LLM Interpretability with Sparse Autoencoders explores how to reverse-engineer large language models (LLMs) to better understand their internal representations. Traditional neuron-based analysis falls short due to polysemanticity — where single neurons encode multiple unrelated concepts. To address this, we adopt Sparse Autoencoders (SAEs) to extract monosemantic features that more cleanly correspond to human-understandable concepts.
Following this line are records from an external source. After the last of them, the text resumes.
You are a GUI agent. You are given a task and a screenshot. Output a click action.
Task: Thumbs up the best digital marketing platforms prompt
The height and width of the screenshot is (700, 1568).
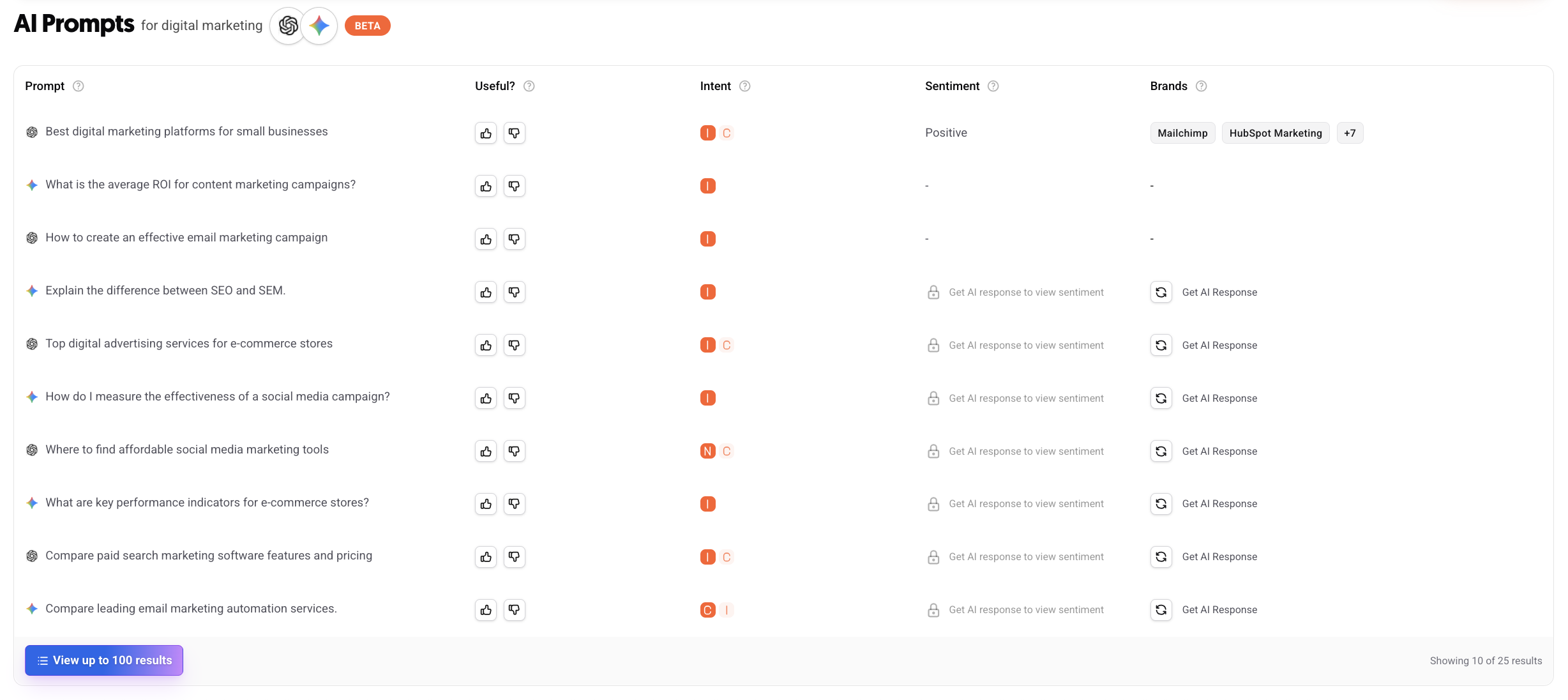point(485,133)
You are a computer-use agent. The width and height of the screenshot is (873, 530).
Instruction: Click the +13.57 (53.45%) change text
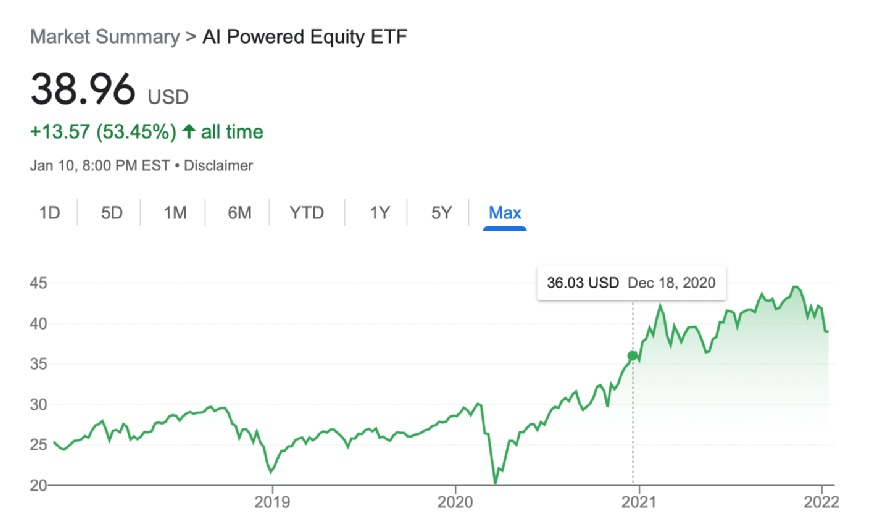pyautogui.click(x=104, y=132)
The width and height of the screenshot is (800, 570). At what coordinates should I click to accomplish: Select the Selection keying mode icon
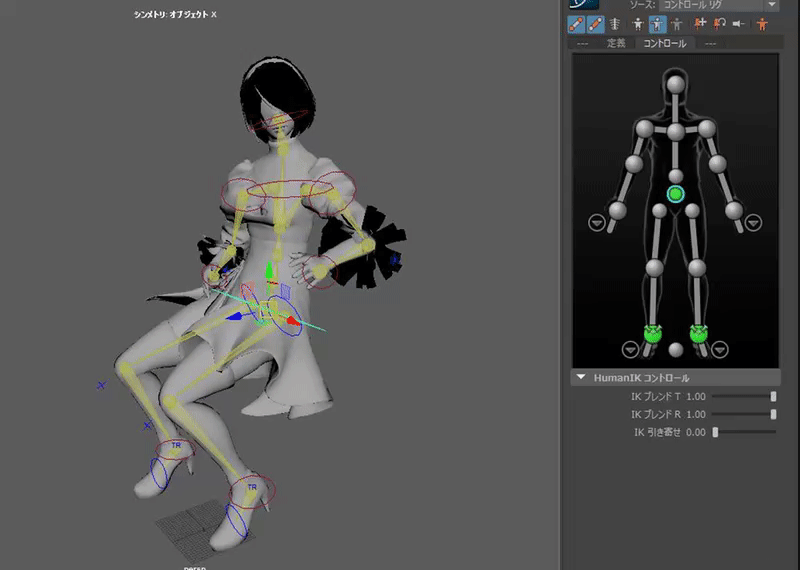(x=677, y=23)
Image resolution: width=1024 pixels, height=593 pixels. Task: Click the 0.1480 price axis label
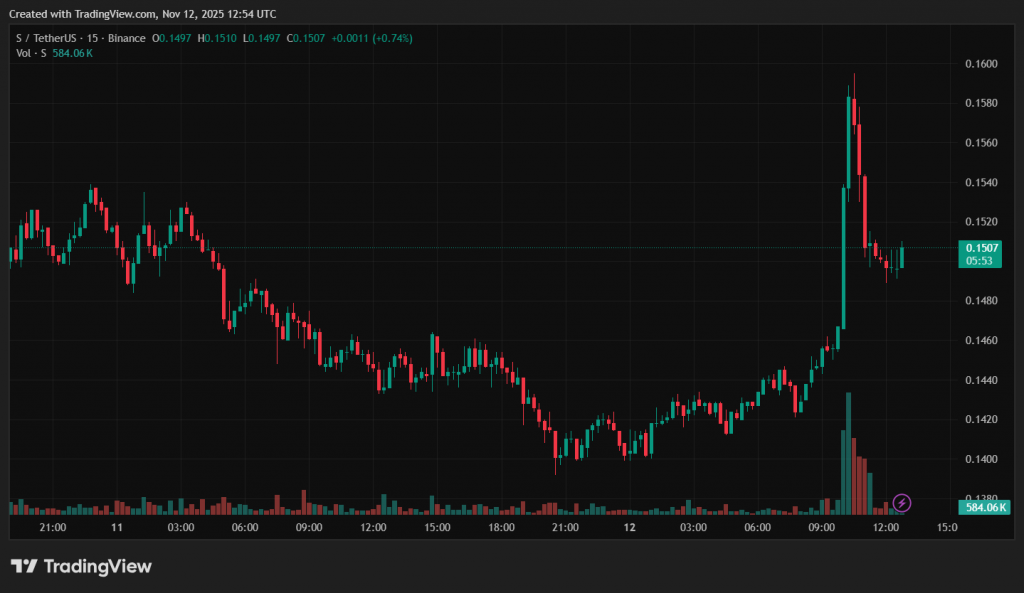click(981, 301)
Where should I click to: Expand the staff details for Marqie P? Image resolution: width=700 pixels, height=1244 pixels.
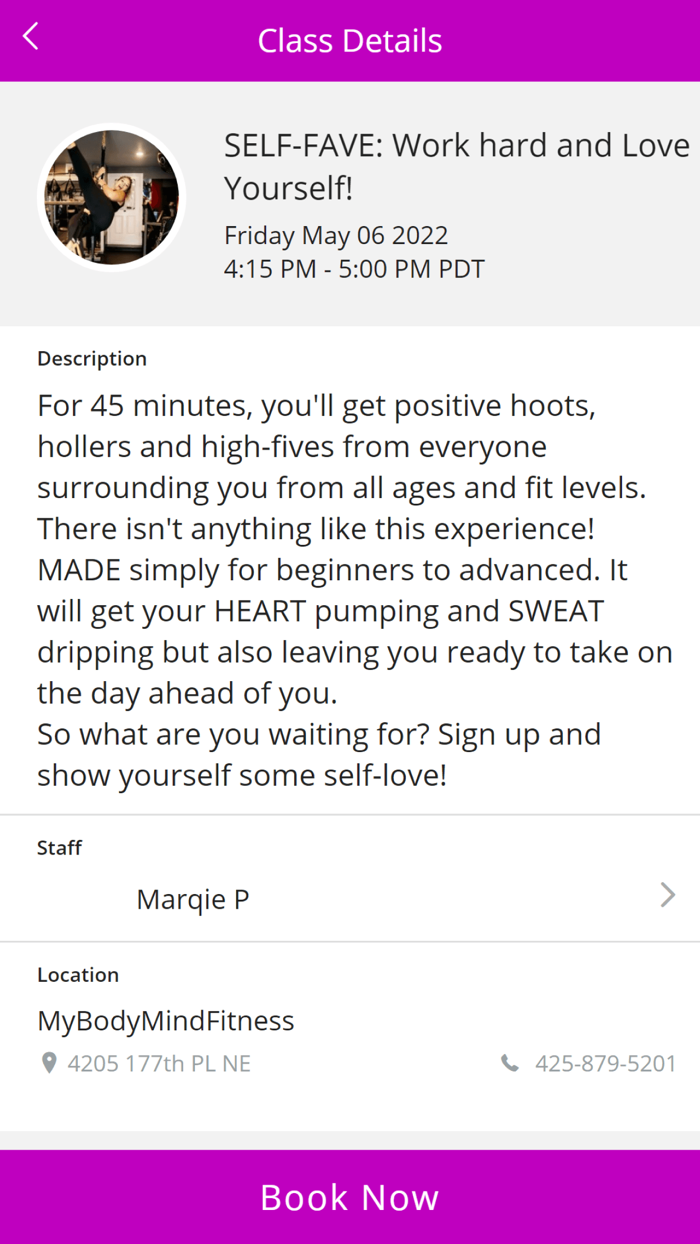[x=667, y=895]
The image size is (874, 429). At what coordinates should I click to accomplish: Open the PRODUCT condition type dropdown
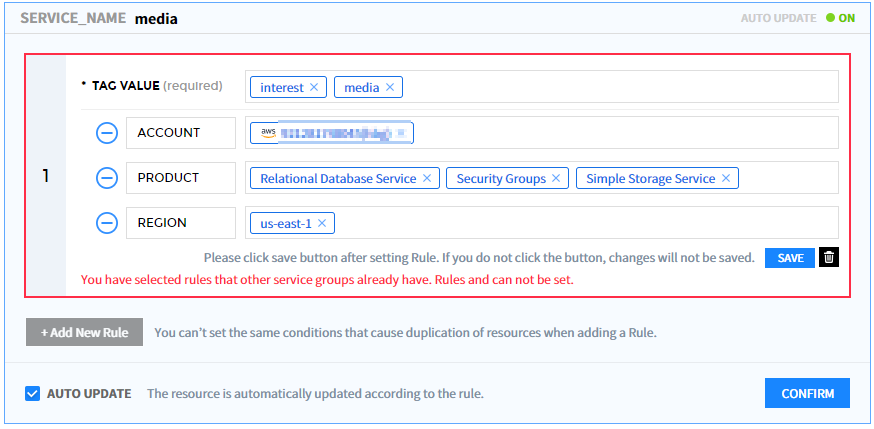click(x=181, y=178)
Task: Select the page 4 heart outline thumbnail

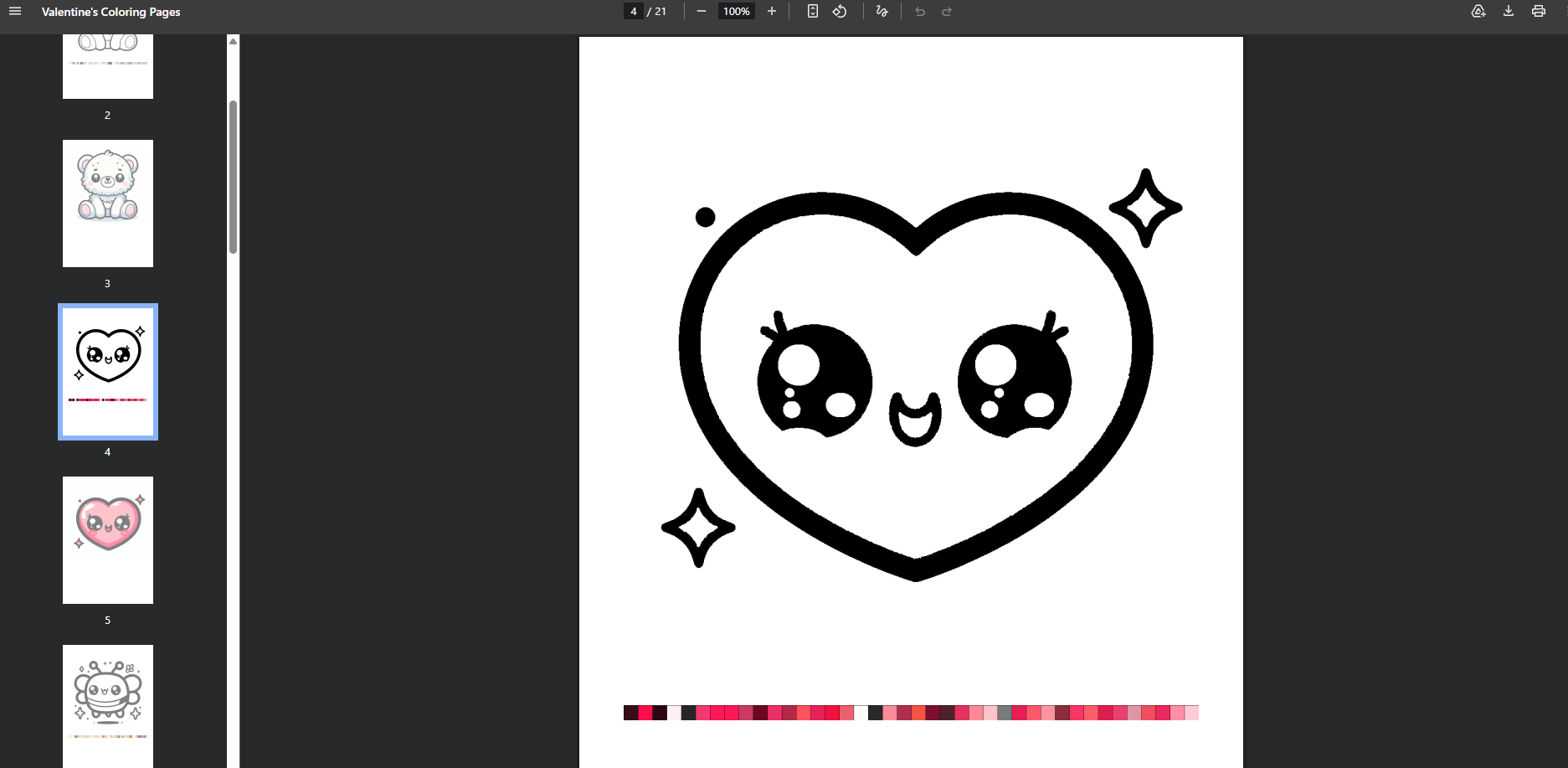Action: tap(108, 372)
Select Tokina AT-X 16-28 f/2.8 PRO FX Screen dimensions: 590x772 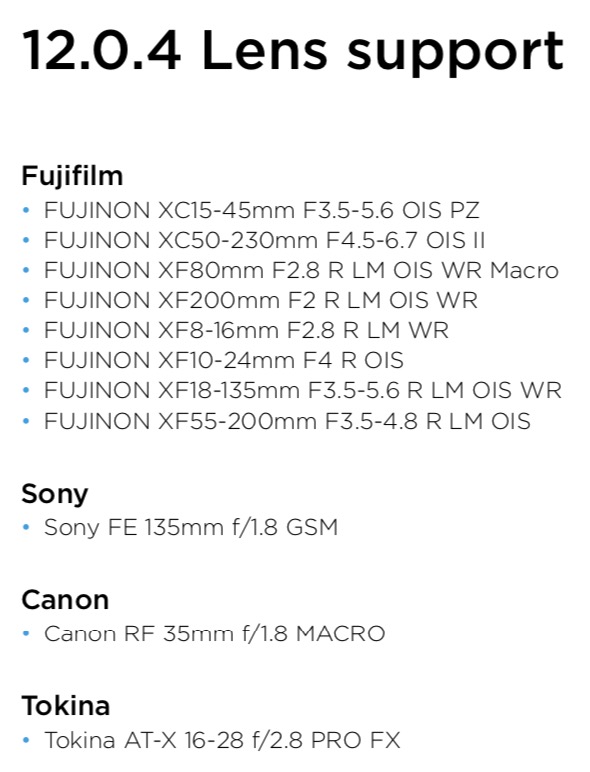point(222,740)
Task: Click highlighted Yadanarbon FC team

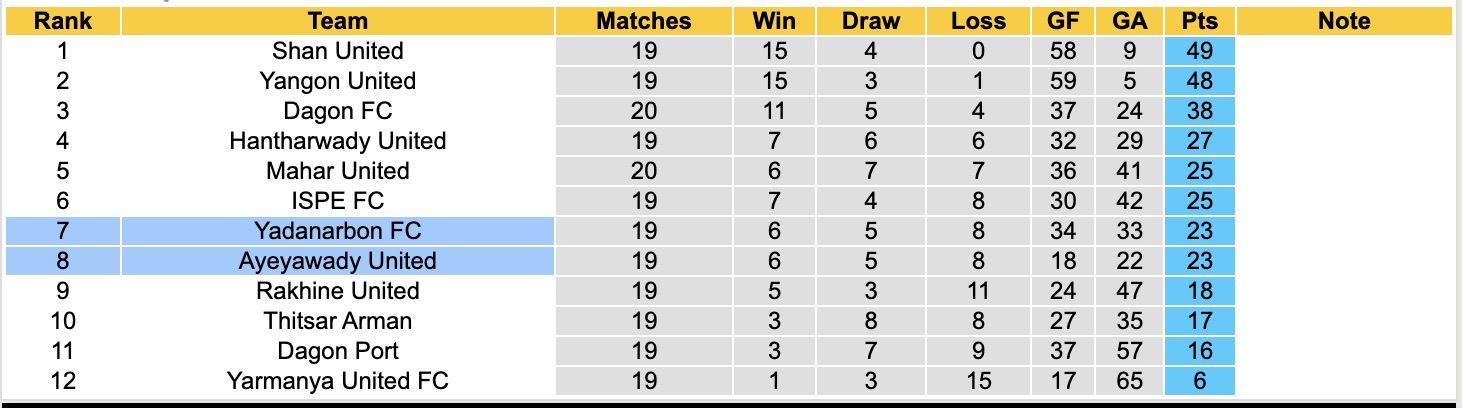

Inspired by recent work from Anthropic, we train Top-K autoencoders across multiple LLMs and evaluate the quality of learned features using visualizations, feature steering, and interpretability metrics. We also propose techniques like Ghost Grads and a novel kScheduler to address dead latent issues in sparse training. Applications include insight into safety-related behaviors (e.g., bias, deception) and the ability to steer generation with targeted features instead of model finetuning.
Sample Results
Example: Steering Vector Influence on Generation
| Steering Vector | Generated Poem |
|---|---|
| Unsteered |
The sun, oh glorious sun, Bringing warmth to everyone, Never to fade away. Its rays, so bright and bold, Painting the sky with gold, Waking up the earth, Making all things unfold. |
| Donald Trump |
NYC is the city that never sleeps, Where dreams come true and secrets keep. A place where people from all walks of life, Gather to make their own unique strife. From Wall Street to Times |
| Taj Mahal |
India, you beautiful country. A land of history and culture so rich. Your cities are magnificent, your people so kind. I'm in love with you, oh India! From the Himalayas to the Bay of Bengal, |
| Adolf Hitler |
I am a cog in the great machine, Wound up tight in the gears of industry. My hands move with precision and speed, As I churn out product after product |
This example illustrates how activating specific features (via steering vectors) influences the style, theme, and content of generated outputs — demonstrating the interpretability and controllability of internal representations.
We also developed a real-time web-based feature activation visualizer and demonstrated feature-level alignment with real-world concepts like gender bias, COT reasoning, and landmarks. These methods pave the way for more interpretable and steerable LLMs.